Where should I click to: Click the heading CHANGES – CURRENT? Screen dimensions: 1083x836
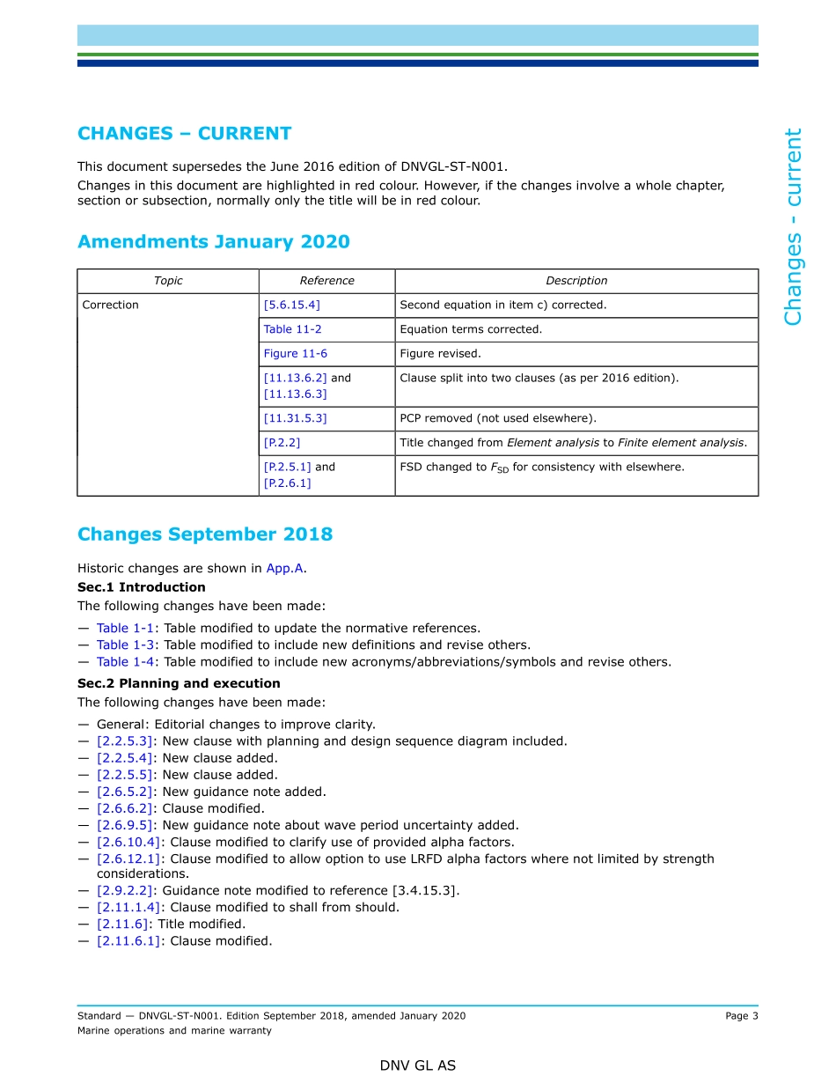click(184, 134)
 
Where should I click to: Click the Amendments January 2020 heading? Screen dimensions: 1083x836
click(213, 242)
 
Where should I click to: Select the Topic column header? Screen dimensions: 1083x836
click(168, 281)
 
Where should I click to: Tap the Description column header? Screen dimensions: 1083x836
click(576, 281)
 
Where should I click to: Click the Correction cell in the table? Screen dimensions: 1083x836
click(111, 306)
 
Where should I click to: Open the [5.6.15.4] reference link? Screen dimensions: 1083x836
click(292, 306)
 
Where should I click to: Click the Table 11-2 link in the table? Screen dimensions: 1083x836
click(292, 329)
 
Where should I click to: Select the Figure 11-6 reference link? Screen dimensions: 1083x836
click(295, 354)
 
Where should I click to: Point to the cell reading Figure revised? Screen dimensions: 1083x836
click(440, 354)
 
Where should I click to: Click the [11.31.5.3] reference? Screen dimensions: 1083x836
click(295, 419)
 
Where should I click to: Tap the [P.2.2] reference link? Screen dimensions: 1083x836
click(282, 443)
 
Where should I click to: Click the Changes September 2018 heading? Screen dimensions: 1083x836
click(205, 534)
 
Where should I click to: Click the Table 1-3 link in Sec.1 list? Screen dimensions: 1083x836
click(125, 645)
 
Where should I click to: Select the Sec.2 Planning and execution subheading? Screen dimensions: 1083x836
click(179, 683)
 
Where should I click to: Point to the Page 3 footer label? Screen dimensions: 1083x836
click(741, 1016)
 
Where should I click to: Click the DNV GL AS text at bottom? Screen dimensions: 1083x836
click(418, 1065)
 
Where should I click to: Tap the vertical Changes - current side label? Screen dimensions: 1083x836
click(793, 227)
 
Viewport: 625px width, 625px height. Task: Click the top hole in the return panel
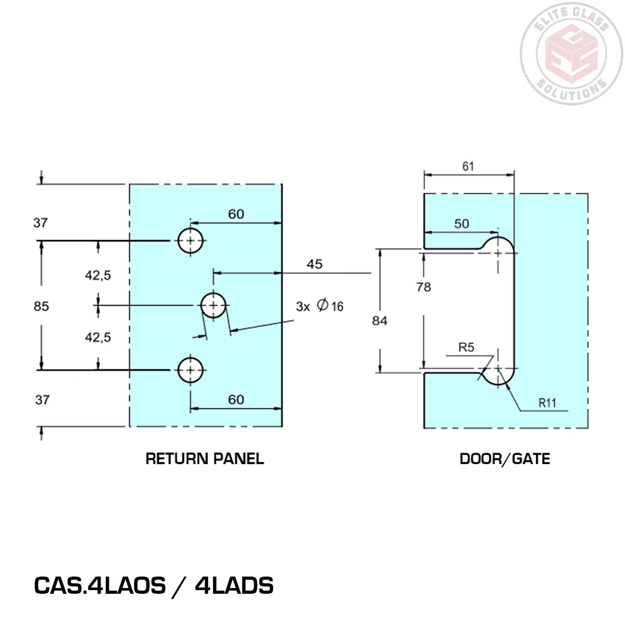(191, 241)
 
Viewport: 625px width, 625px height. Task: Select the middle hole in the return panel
(214, 305)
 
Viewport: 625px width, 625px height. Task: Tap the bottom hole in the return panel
(191, 370)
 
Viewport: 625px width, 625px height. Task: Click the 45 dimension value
(314, 264)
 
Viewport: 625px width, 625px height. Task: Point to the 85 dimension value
(41, 306)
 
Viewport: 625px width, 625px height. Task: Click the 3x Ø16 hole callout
(320, 306)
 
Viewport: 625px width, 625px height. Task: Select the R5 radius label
(466, 347)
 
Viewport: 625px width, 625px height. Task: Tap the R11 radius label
(547, 402)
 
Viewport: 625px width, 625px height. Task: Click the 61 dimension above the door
(468, 166)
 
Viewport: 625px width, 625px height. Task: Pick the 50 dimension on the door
(461, 224)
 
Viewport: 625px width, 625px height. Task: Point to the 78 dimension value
(423, 287)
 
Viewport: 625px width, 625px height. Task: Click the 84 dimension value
(380, 321)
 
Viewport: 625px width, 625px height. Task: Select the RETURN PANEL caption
(205, 459)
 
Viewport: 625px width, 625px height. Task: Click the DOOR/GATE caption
(505, 459)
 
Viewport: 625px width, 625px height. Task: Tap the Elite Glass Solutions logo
(572, 52)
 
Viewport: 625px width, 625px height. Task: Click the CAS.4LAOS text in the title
(99, 585)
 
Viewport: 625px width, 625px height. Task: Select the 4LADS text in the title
(234, 585)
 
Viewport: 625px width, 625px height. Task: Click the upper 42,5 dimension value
(98, 276)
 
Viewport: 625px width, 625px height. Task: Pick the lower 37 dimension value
(42, 399)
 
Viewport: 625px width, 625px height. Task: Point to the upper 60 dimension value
(236, 214)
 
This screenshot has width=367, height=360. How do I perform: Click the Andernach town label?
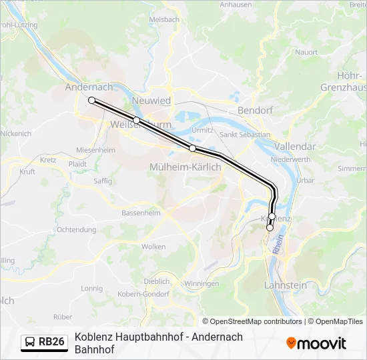[89, 87]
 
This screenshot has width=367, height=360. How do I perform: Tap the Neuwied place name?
[151, 101]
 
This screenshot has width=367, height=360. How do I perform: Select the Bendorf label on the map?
[254, 110]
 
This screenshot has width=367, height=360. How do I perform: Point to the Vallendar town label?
[294, 146]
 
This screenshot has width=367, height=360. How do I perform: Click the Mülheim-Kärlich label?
[186, 167]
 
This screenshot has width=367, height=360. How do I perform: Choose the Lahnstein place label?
[286, 285]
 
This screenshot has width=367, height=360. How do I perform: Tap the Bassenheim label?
[141, 213]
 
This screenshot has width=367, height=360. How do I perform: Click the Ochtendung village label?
[76, 230]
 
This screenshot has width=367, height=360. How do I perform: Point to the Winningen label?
[201, 284]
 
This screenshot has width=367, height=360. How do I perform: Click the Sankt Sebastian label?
[245, 135]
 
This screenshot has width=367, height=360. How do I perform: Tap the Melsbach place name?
[164, 20]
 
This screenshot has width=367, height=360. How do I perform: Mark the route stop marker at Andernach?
[92, 101]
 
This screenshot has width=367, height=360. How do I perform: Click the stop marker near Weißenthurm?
[136, 120]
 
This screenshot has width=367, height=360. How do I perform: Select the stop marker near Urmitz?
[192, 148]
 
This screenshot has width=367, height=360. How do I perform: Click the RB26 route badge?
[44, 342]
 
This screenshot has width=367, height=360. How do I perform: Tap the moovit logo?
[316, 343]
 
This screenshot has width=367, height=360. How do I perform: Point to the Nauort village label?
[306, 52]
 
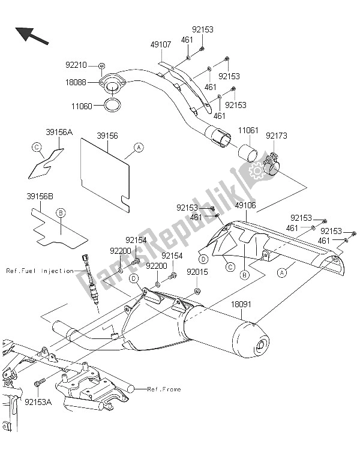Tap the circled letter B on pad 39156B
point(60,212)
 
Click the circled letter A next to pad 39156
point(138,146)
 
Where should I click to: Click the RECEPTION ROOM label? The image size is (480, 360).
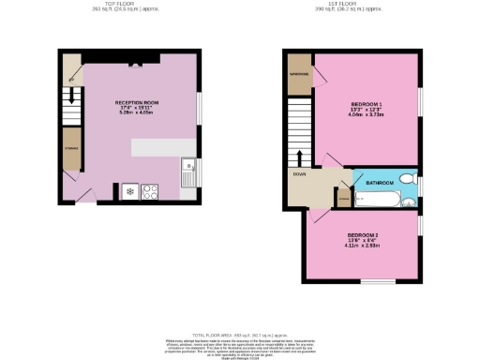[x=136, y=101]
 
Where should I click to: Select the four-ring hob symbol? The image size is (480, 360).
[x=149, y=192]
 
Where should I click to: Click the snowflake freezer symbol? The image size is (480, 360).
[x=129, y=192]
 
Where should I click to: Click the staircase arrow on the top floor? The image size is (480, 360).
[x=71, y=94]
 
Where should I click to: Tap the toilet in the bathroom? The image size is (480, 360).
[x=406, y=178]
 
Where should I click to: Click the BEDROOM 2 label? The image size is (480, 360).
[x=363, y=234]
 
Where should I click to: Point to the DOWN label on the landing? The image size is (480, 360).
[x=298, y=173]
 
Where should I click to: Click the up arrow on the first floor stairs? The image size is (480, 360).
[x=300, y=155]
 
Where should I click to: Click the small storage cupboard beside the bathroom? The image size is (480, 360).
[x=343, y=199]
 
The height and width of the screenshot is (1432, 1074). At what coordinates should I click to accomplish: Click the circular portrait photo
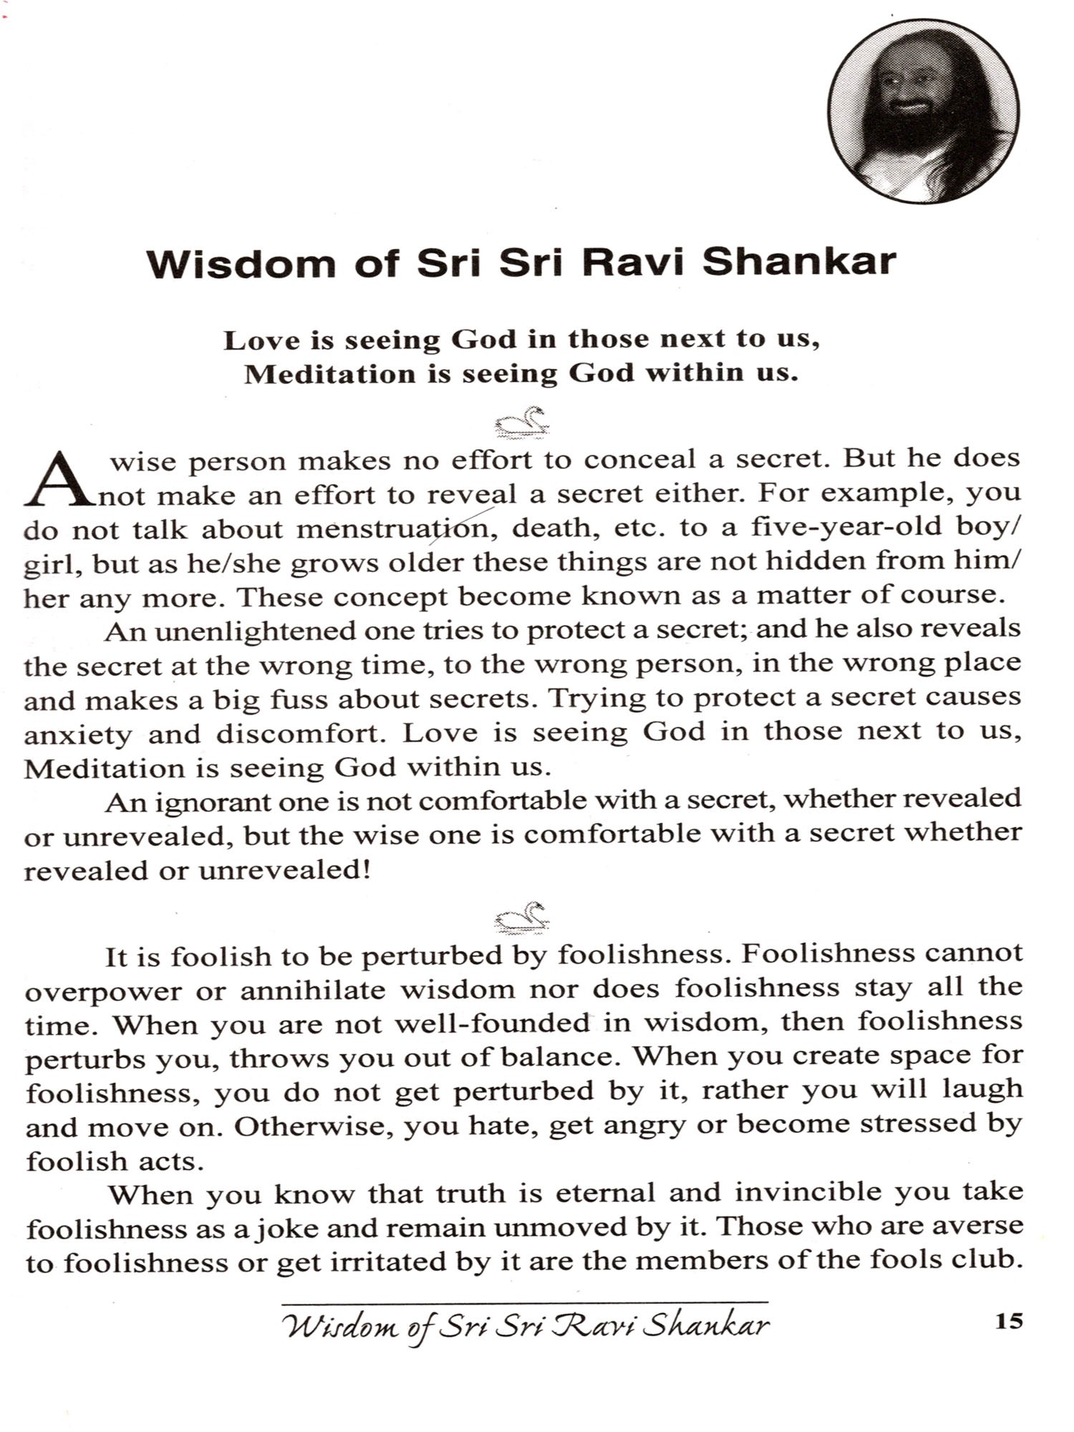click(x=923, y=111)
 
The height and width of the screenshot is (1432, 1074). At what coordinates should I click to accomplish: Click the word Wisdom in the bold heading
click(x=241, y=263)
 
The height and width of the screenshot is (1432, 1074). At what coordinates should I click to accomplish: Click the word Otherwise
click(x=314, y=1126)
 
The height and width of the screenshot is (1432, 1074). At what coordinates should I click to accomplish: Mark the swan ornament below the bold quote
click(x=523, y=422)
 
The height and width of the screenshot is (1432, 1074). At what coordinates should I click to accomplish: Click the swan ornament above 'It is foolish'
click(x=523, y=917)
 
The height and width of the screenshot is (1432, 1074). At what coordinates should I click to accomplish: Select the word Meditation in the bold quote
click(x=329, y=374)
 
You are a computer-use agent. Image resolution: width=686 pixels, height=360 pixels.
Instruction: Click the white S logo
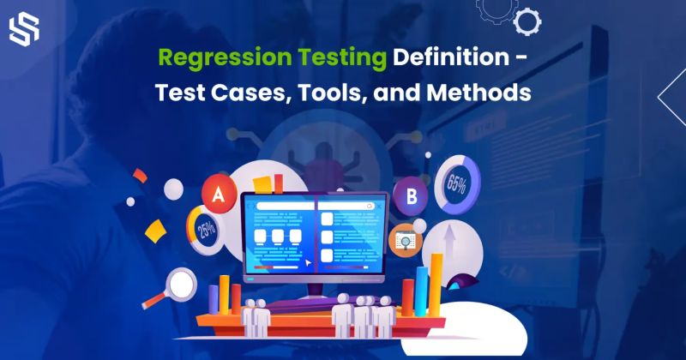click(24, 30)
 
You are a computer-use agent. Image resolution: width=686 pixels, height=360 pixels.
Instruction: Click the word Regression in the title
click(205, 59)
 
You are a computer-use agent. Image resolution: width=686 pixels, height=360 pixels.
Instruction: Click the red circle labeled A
click(217, 195)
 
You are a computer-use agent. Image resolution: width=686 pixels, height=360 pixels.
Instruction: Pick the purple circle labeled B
click(411, 197)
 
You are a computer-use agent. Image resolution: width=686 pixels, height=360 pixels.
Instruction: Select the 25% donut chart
click(207, 230)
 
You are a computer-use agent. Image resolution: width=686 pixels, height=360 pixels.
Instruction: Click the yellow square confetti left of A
click(155, 231)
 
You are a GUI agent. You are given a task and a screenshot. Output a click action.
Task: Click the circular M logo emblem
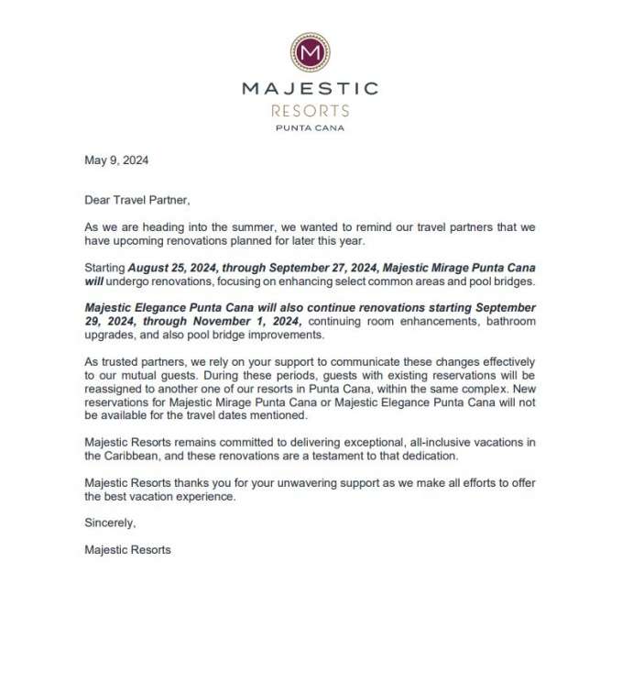click(310, 52)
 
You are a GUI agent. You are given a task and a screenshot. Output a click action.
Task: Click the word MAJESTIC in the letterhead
click(310, 89)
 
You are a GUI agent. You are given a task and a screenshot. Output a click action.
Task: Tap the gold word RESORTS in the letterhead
click(310, 111)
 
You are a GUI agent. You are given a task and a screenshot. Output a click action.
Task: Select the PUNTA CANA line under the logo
click(310, 128)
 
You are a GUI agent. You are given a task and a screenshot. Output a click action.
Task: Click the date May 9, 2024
click(116, 160)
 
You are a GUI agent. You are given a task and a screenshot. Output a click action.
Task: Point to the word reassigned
click(114, 388)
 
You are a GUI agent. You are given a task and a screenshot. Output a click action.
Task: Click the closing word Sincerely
click(110, 523)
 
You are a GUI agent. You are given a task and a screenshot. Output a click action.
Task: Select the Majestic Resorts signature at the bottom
click(127, 550)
= = = =
Written task:
Convert the lines above, from the start of the records through the line containing "click(576, 281)", into a Markdown table with the columns Row and Line text, numbering each row and omitting blank lines. Leave the pictures out of the table.

Result:
| Row | Line text |
|---|---|
| 1 | Where should I click to: Click the heading CHANGES – CURRENT? Screen dimensions: 1083x836 |
| 2 | click(184, 134) |
| 3 | Where should I click to: Click the Amendments January 2020 heading? Screen dimensions: 1083x836 |
| 4 | click(213, 242) |
| 5 | Where should I click to: Select the Topic column header? Screen dimensions: 1083x836 |
| 6 | click(168, 281) |
| 7 | Where should I click to: Tap the Description column header? Screen dimensions: 1083x836 |
| 8 | click(576, 281) |